I – Decisão Arbitral
1. A..., natural do Brasil, residente em Rua ..., ..., ..., ...-... Porto, portador do passaporte número ..., válido até 22/02/2028, emitido pela República Federativa do Brasil, contribuinte fiscal n.º..., veio, nos termos do disposto no artigo 2.º, n.º 1, alínea a), artigo 10.º, n.º 1, alínea a) e n.º 2, do Decreto-Lei n.º 10/2011, de 20 de Janeiro - Regime Jurídico da Arbitragem Tributária (RJAT), em conjugação com os artigos 96.º e seguintes e 104.º do Código de Procedimento e de Processo Tributário (CPPT), requerer a CONSTITUIÇÃO DE TRIBUNAL ARBITRAL com vista à declaração de ilegalidade e consequente anulação da liquidação de IRS n.º 2023...referente ao ano de 2022 do Requerente no montante de € 47.530,00 e pagamento de juros indemnizatórios a calcular nos termos do disposto nos artigos 43.º e 100.º da Lei Geral Tributária (LGT), bem como a condenação da Requerida nas custas do processo.

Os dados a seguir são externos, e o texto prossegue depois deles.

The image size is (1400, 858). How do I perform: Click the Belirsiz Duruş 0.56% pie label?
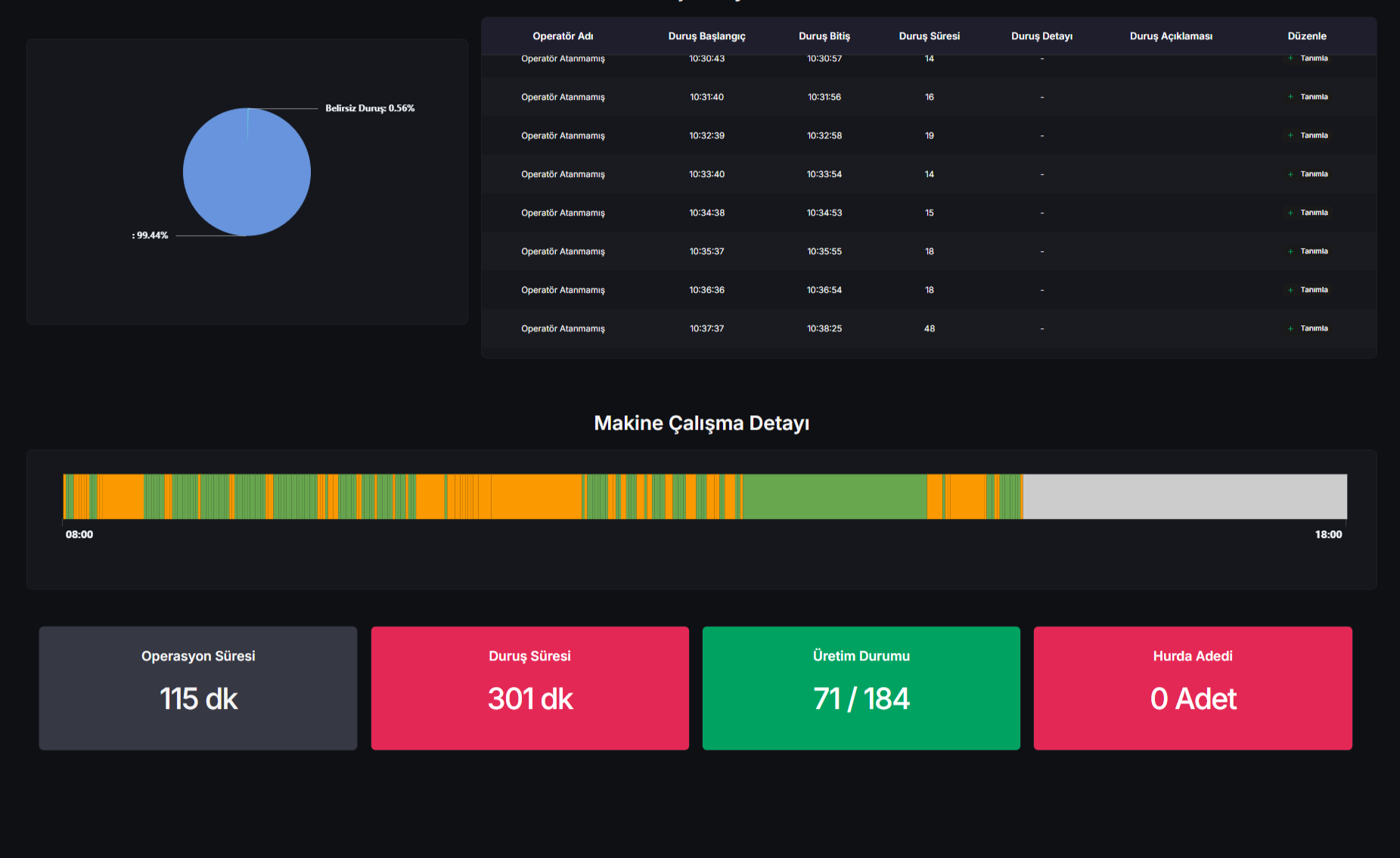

2. O pedido de constituição do Tribunal Arbitral foi aceite pelo Senhor Presidente do CAAD e notificado à Requerida.
3. A Requerente não procedeu à nomeação de árbitro, pelo que a ora signatária foi nomeada pelo CAAD em 17 de Janeiro de 2024, e as partes, devidamente notificadas, não manifestaram intenção de o recusar, pelo que o Tribunal ficou constituído em 6 de Fevereiro de 2024.
4. A Requerente arrolou testemunhas e juntou à petição diversos documentos.
5. Tendo este Tribunal exarado Despacho a 6 de Fevereiro para no prazo de 30 se notificar o dirigente máximo do Serviço da Autoridade Tributária e Aduaneira para apresentar Resposta, a 4 de Março de 2024 veio a AT apresentar a sua Resposta.
6. Tendo sido arroladas testemunhas e apresentada uma excepção, a 19 de Março de 2024 o Tribunal proferiu Despacho a designar o dia 26.04.2024, pelas 10,30 horas, para efeitos da realização da reunião prevista no artigo 18.º do RJAT, na qual se iria proceder à inquirição das testemunhas.
7. Por Despacho de 4 de Abril de 2024, determinou este Tribunal que, por motivos logísticos, se tornava necessário remarcar a diligência para dia 16.05.2024 pelas 10,30 horas.
8. Na data referida foram inquiridas as testemunhas arroladas, tendo sido dado um prazo de 15 dias para, querendo as partes apresentarem alegações simultâneas.
9. Em 27 de Maio de 2024 veio o Requerente apresentar alegações, reproduzindo, no essencial, os fundamentos já invocados.
10. Em 28 de Maio de 2024 veio a Requerida apresentar alegações, reproduzindo, no essencial, o invocado na sua Resposta e salientando que a prova testemunhal vai no sentido das suas conclusões.
11. Em linhas gerais, na situação controvertida está fundamentalmente em causa aferir se a AT actuou devidamente ao liquidar a mais-valia no IRS de 2022 do sujeito passivo, não o fazendo em relação à sua mulher, devendo os rendimentos do Requerente decorrentes da venda do imóvel na proporção de metade para cada um reinvestimento de mais-valias resultantes da alienação de imóveis destinados a habitação própria e permanente do sujeito passivo ou do seu agregado familiar ser considerado para efeitos do disposto no artigo 10.º n.º 5 do CIRS.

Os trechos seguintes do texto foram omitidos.